Back in November 1978 when cult leader Jim Jones encouraged his followers to drink a cyanide laced “favor aid” and commit suicide rather than face the consequences of their actions (Several leaders had murdered US Senator Leo Ryan.) Most of Jones’ followers unquestionably drank the “potion,” and 918 of them, including Jones, died. Since then, when people unquestionably follow a teaching or dogma we say that they “drank the Kool-Aid.” In a cult people lose their individuality, and they lose their ability to choose. In many ways they quite literally lose their souls. They look to the leader and the community for approval and for direction. But the scary part is they have lost the ability for self-reflection and don’t see this happening. They don’t feel like they have lost anything. In fact quite the opposite, they feel they are free; however, they are only free so long as they do what the group wants them to do. They seek approval from other members, especially the leader/s and when they tow the party line they get unending approval. But–if they step outside these borders and try to be unique and individualistic, they face ridicule and are often labeled as heretics.
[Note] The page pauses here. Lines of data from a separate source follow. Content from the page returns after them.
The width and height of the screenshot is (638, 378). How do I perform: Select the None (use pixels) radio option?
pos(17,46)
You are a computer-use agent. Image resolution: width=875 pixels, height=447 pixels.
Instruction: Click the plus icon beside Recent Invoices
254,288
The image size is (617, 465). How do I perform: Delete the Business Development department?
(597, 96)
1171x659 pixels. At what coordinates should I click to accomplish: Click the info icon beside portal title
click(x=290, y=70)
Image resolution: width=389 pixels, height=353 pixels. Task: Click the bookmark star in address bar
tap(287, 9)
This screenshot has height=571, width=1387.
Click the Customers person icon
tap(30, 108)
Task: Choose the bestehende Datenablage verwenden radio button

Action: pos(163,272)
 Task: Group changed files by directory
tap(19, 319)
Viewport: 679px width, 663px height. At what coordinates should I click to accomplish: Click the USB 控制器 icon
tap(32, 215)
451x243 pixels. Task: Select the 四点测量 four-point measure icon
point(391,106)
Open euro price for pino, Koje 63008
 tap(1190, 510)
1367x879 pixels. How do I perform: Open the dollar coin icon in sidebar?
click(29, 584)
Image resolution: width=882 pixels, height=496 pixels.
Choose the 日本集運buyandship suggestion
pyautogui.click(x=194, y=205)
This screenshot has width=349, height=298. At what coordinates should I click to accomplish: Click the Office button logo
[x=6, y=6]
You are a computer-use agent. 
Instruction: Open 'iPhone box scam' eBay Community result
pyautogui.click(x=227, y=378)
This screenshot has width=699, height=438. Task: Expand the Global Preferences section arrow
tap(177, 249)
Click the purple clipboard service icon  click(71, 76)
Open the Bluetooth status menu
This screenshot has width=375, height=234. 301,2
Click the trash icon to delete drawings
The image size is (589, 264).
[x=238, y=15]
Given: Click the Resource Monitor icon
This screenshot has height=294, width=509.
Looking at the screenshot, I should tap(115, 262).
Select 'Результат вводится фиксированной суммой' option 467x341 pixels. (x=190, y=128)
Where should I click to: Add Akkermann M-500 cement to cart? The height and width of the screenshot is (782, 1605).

What does this have to do with photography? There are powerful voices in the world of photography that influence and direct forms and trends in our field. I know many of these people personally, and have visited many of their sites. I know that most of them are not malicious in anyway. But I have begun to notice a disturbing trend where there seems to be unquestionable loyalty towards these people and–dare I say–their “empires,” or “fiefdoms.”  I have seen photographers view the teaching, trends and opinions of these leaders as sacrosanct and therefore unchallengeable. This is wrong on so many levels. Art has to be an individual act of expression. Once it starts to lose its uniqueness it becomes something other than art. Art has been the home to rebels and outcasts from the beginning.  Conformity is antithetical to art. I hope there will never be a political correctness to my photography.  We should never be afraid or embarrassed to voice our opinions, both vocally or in our photography. When the “experts” tell us that what we are doing is wrong we should cautiously listen with an open mind. But we should never be afraid to challenge their opinions and stage a mini-revolution by asking that most mutinous of questions–why? Why has always been a powerful word. It is a word that is a threat to some people. I think it’s a threat because it forces people to examine why they hold onto a certain view. When asked why it is difficult to parrot a response, you have to own it. Why is a word that people get tired of hearing.  I remember when my daughter Jessie was only three or four years old she went through a phase of asking “Why, Daddy?” There were more than a few times when I just wanted to say, “Because Daddy said so, that’s why!” But I didn’t, because I learned that when I had to explain myself I tested my own knowledge and my own understanding and inevitably grew from it.  Don’t be afraid to ask or to be asked why. Either way you will learn from it.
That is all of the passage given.